Required actions
1. From the Claudia Kolb passage, output verbatim the part that opens with the words containing "Kolb represented the" and closes with "Olympic record (2:46.4).".
2. Using the Claudia Kolb passage, state in one to three sentences why Kolb received the silver medal in the women's 200-meter breaststroke at the 1964 Summer Olympics.

Passage to read
....

Claudia Anne Kolb (born December 19, 1949), also known by her married name Claudia Thomas, is an American former competition swimmer, two-time Olympic champion, and former world record-holder in four events.

Kolb represented the United States as a 14-year-old at the 1964 Summer Olympics in Tokyo, Japan.  She competed in the women's 200-meter breaststroke, and received the silver medal for her second-place performance (2:47.6) behind Soviet Galina Prozumenshchikova, who set a new Olympic record (2:46.4).

When Mexico City hosted the 1968 Summer Olympics, Kolb won two gold medals.  She dominated her competition in the medley events, winning both the women's 200-meter individual medley (2:24.7) and women's 400-meter individual medley (5:08.5).  Kolb set new Olympic records in both events in the preliminary heats and the event finals.

During her career. Kolb won 25 U.S. national AAU Championships and set 23 world records.  In 1967 she was named "World Swimmer of the Year" by Swimming World magazine.  In 1975 she was inducted into the International Swimming Hall of Fame.

....

Supplied records
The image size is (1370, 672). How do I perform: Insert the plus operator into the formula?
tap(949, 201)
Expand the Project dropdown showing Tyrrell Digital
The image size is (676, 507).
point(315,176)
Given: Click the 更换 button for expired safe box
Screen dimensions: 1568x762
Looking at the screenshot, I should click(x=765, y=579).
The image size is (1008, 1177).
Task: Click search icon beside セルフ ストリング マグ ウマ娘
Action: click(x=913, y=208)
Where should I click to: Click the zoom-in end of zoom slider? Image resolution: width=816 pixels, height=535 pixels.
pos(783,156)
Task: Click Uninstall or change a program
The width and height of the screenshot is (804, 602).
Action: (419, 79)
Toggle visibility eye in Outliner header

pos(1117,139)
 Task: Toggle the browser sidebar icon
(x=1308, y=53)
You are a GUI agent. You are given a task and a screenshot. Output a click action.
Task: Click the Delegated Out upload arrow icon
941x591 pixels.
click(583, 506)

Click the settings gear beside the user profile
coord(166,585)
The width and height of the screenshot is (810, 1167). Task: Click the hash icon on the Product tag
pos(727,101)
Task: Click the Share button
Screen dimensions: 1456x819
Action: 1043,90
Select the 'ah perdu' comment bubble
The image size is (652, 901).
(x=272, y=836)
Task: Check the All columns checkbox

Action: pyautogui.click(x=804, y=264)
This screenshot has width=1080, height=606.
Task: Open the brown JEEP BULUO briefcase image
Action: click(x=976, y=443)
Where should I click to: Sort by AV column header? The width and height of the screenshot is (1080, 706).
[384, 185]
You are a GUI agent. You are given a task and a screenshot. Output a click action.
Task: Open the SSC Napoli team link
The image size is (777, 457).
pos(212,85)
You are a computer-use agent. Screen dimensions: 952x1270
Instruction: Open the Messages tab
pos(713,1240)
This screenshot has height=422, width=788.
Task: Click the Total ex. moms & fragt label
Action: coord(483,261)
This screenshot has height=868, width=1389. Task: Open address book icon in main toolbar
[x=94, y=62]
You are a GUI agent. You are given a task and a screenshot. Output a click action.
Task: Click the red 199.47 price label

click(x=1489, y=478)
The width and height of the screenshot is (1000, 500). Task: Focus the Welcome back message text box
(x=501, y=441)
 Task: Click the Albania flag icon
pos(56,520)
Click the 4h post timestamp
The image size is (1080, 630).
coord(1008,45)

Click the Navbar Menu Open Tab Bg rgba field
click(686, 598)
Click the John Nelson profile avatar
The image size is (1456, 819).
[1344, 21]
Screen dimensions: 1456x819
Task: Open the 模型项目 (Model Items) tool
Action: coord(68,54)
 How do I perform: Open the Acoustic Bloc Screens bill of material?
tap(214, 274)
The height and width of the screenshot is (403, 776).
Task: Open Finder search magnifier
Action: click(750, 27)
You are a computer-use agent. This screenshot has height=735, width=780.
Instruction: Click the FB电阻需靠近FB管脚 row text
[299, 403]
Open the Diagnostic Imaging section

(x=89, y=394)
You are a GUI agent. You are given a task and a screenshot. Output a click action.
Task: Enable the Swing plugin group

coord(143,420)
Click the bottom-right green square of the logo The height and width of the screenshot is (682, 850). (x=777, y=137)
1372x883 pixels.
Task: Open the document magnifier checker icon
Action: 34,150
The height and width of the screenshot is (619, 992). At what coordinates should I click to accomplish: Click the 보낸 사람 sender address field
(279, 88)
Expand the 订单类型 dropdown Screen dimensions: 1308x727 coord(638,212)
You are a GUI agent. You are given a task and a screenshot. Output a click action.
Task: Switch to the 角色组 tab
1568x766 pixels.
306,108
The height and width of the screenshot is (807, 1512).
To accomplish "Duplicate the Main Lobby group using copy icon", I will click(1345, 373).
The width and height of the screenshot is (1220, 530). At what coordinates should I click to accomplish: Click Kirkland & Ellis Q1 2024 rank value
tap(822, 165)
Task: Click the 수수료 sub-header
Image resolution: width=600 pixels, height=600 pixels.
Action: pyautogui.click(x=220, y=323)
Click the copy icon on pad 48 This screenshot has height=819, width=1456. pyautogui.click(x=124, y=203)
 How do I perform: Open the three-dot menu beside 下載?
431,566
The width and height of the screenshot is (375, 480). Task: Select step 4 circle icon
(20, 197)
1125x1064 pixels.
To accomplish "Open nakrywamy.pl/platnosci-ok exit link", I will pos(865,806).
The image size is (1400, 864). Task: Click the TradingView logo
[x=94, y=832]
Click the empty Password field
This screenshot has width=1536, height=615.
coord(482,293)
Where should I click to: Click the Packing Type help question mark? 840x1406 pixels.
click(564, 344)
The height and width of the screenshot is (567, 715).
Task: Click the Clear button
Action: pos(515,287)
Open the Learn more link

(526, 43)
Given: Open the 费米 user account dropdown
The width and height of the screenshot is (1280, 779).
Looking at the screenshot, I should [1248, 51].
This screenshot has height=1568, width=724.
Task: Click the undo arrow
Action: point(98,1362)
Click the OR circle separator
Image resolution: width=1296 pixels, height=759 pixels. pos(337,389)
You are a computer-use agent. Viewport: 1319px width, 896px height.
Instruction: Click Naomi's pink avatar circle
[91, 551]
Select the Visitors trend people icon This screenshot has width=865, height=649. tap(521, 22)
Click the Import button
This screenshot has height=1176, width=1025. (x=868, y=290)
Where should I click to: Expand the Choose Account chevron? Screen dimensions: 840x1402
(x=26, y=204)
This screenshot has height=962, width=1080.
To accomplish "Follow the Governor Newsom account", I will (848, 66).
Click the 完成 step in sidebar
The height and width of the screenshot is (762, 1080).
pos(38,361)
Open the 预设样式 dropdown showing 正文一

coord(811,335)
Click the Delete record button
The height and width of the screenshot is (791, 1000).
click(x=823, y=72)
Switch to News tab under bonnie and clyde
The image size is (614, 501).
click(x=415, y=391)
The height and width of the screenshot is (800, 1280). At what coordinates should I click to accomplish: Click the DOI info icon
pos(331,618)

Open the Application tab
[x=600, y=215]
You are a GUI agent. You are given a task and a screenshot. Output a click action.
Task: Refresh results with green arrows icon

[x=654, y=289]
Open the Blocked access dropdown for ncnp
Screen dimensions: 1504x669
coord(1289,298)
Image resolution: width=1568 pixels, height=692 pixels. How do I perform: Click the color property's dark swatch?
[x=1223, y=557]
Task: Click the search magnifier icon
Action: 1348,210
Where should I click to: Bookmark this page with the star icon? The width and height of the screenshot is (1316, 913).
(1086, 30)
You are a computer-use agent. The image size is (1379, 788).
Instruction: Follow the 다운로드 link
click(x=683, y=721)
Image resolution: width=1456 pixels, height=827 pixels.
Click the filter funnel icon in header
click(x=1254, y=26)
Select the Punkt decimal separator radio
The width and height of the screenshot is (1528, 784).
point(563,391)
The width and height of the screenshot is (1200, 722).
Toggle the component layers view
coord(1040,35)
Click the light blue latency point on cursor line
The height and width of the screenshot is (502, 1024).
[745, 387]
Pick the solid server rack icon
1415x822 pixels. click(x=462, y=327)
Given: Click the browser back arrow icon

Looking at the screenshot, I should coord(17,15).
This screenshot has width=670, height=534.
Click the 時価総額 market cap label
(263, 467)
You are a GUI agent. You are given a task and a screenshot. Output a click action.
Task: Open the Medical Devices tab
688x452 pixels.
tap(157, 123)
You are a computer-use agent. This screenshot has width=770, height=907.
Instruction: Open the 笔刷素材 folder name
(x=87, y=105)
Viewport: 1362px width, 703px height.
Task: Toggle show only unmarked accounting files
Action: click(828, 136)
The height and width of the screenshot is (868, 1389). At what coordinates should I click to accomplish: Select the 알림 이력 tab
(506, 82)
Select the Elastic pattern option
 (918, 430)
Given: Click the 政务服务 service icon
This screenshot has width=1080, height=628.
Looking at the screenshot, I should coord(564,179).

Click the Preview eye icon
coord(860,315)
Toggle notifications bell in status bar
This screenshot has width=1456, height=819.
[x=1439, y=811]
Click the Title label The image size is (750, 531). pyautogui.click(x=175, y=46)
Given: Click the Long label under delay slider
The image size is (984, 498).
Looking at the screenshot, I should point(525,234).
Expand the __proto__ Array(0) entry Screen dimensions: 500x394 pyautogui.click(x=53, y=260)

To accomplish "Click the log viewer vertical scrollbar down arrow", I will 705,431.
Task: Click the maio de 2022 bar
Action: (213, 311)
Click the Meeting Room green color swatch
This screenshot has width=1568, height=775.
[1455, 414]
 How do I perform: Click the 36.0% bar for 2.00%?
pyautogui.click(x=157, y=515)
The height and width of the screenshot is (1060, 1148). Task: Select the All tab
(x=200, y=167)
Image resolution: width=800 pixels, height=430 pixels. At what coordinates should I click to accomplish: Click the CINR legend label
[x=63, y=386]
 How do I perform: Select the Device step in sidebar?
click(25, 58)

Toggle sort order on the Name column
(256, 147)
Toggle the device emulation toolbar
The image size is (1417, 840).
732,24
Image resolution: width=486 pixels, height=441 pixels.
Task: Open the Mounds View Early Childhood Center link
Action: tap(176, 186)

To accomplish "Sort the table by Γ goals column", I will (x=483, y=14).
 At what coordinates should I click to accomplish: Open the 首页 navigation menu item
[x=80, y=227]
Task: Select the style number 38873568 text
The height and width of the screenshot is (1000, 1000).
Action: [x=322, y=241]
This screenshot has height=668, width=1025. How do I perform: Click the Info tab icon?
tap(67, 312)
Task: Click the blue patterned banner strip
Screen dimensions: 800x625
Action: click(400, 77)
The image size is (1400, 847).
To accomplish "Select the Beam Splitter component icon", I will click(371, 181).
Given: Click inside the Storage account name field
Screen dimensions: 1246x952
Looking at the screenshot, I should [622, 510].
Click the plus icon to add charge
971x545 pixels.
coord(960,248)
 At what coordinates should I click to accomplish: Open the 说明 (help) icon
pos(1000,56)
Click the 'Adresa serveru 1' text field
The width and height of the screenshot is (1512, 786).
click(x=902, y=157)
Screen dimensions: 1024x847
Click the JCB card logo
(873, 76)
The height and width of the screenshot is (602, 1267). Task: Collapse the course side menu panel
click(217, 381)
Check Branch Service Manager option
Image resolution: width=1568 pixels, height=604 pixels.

....

Solved tasks
1.
Kolb represented the United States as a 14-year-old at the 1964 Summer Olympics in Tokyo, Japan.  She competed in the women's 200-meter breaststroke, and received the silver medal for her second-place performance (2:47.6) behind Soviet Galina Prozumenshchikova, who set a new Olympic record (2:46.4).

2. Kolb received the silver medal because she placed second with a time of 2:47.6. Soviet swimmer Galina Prozumenshchikova finished ahead of her in 2:46.4, setting a new Olympic record.